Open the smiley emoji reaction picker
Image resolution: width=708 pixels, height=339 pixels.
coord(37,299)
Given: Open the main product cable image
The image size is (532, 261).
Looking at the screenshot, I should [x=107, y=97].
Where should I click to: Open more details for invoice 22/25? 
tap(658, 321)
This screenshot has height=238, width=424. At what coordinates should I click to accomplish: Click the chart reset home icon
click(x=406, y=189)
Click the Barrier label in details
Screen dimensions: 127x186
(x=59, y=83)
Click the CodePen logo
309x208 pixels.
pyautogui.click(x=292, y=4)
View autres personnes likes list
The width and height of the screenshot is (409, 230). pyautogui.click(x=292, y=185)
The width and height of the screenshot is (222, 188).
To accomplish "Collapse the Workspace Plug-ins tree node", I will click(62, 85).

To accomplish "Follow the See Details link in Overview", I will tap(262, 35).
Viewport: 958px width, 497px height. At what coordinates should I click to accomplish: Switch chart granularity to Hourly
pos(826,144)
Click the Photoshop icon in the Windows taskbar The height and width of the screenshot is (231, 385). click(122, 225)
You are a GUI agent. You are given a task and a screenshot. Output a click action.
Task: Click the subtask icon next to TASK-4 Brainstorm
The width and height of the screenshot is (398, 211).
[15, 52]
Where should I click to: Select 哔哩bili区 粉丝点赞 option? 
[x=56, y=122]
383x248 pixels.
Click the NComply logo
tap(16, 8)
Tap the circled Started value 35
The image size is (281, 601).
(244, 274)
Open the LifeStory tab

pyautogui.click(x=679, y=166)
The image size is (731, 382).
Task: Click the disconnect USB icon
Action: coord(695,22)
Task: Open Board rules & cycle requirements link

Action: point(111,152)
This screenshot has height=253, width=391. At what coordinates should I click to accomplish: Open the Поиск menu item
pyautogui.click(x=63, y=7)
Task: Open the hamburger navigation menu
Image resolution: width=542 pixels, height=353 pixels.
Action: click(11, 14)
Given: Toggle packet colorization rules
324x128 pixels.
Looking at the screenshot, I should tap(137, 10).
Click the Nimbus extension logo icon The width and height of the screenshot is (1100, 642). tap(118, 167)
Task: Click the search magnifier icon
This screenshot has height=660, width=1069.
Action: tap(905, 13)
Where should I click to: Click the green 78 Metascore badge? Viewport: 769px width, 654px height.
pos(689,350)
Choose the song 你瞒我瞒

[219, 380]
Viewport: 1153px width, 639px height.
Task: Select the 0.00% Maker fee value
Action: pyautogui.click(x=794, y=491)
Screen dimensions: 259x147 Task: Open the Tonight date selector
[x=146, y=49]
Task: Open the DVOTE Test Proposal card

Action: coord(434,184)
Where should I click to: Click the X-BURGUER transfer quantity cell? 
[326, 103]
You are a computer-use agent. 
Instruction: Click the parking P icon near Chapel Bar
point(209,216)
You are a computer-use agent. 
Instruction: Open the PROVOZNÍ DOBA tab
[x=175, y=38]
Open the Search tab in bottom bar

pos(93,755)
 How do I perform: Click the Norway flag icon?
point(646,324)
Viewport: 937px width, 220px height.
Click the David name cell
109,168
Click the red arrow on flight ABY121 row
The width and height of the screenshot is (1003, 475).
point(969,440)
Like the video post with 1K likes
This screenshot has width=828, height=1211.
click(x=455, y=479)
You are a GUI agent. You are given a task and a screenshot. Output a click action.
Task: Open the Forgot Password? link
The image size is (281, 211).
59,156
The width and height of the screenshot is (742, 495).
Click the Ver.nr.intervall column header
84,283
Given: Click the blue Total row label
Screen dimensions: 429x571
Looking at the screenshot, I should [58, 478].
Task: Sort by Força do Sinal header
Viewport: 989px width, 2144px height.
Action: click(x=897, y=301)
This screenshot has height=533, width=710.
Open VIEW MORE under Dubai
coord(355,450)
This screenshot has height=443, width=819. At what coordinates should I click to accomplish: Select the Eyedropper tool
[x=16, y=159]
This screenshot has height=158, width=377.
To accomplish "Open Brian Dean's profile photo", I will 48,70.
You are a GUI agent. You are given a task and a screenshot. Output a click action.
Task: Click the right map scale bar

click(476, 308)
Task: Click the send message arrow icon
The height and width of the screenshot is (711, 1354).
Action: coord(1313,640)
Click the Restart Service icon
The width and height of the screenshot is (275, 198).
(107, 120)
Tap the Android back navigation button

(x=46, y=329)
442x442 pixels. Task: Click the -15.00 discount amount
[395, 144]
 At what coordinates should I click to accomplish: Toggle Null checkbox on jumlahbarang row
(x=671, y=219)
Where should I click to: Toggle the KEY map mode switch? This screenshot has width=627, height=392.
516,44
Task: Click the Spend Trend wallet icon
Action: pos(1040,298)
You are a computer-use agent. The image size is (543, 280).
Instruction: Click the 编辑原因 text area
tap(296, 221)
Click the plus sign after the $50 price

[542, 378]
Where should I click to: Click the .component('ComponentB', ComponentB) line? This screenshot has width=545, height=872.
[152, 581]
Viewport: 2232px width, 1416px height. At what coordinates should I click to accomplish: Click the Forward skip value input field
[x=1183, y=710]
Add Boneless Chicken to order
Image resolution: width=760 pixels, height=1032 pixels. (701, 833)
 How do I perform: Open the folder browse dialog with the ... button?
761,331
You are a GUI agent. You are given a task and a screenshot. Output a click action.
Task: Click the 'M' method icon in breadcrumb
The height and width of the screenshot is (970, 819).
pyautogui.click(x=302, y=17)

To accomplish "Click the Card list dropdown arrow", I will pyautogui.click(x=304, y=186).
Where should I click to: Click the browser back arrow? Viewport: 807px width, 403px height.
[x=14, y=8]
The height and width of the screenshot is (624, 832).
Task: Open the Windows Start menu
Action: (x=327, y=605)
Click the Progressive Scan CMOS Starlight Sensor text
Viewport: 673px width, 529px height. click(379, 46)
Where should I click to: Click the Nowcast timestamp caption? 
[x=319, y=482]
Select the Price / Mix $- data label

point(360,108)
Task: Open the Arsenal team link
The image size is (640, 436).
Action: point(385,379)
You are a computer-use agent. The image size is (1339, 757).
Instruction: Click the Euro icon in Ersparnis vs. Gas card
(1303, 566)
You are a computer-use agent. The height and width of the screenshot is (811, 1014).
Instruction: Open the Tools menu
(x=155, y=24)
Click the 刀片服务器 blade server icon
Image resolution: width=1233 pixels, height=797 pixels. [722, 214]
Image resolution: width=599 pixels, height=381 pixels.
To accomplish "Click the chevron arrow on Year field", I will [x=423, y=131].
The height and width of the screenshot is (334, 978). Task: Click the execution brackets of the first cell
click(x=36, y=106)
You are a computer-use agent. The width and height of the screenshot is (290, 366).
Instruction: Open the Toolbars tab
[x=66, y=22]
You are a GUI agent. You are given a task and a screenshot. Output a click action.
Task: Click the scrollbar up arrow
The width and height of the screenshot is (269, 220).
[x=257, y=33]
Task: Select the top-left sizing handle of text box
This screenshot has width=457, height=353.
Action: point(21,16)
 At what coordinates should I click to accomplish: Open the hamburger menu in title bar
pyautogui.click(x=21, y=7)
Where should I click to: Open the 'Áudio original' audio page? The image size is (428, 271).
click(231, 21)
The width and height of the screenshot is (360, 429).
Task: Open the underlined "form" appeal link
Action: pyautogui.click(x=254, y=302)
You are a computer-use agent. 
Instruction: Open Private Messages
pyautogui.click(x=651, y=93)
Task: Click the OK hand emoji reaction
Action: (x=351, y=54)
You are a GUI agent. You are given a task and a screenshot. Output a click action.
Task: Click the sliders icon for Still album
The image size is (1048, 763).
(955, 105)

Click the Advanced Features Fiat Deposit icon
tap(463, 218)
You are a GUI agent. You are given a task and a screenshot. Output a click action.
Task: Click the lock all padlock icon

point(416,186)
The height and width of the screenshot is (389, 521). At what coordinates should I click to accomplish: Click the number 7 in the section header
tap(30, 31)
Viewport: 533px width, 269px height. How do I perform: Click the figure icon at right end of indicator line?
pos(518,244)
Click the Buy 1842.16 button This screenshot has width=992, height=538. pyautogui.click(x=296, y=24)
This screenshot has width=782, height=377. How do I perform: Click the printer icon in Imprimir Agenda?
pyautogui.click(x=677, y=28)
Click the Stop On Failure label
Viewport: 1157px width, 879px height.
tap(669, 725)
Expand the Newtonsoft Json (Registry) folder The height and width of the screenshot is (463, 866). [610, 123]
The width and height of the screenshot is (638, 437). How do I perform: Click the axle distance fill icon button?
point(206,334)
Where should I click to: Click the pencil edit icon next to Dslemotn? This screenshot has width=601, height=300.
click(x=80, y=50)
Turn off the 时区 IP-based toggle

------------------------------

> **Problem requirements**
Return the lines of the listing above exactly as they appear, starting with the first and stopping after the line that holds "Task: Click the subtask".

> **Your response**
Open the smiley emoji reaction picker
Image resolution: width=708 pixels, height=339 pixels.
coord(37,299)
Given: Open the main product cable image
The image size is (532, 261).
Looking at the screenshot, I should [x=107, y=97].
Where should I click to: Open more details for invoice 22/25? 
tap(658, 321)
This screenshot has height=238, width=424. At what coordinates should I click to accomplish: Click the chart reset home icon
click(x=406, y=189)
Click the Barrier label in details
Screen dimensions: 127x186
(x=59, y=83)
Click the CodePen logo
309x208 pixels.
pyautogui.click(x=292, y=4)
View autres personnes likes list
The width and height of the screenshot is (409, 230). pyautogui.click(x=292, y=185)
The width and height of the screenshot is (222, 188).
To accomplish "Collapse the Workspace Plug-ins tree node", I will click(62, 85).

To accomplish "Follow the See Details link in Overview", I will tap(262, 35).
Viewport: 958px width, 497px height. At what coordinates should I click to accomplish: Switch chart granularity to Hourly
pos(826,144)
Click the Photoshop icon in the Windows taskbar The height and width of the screenshot is (231, 385). click(122, 225)
You are a GUI agent. You are given a task and a screenshot. Output a click action.
Task: Click the subtask icon next to TASK-4 Brainstorm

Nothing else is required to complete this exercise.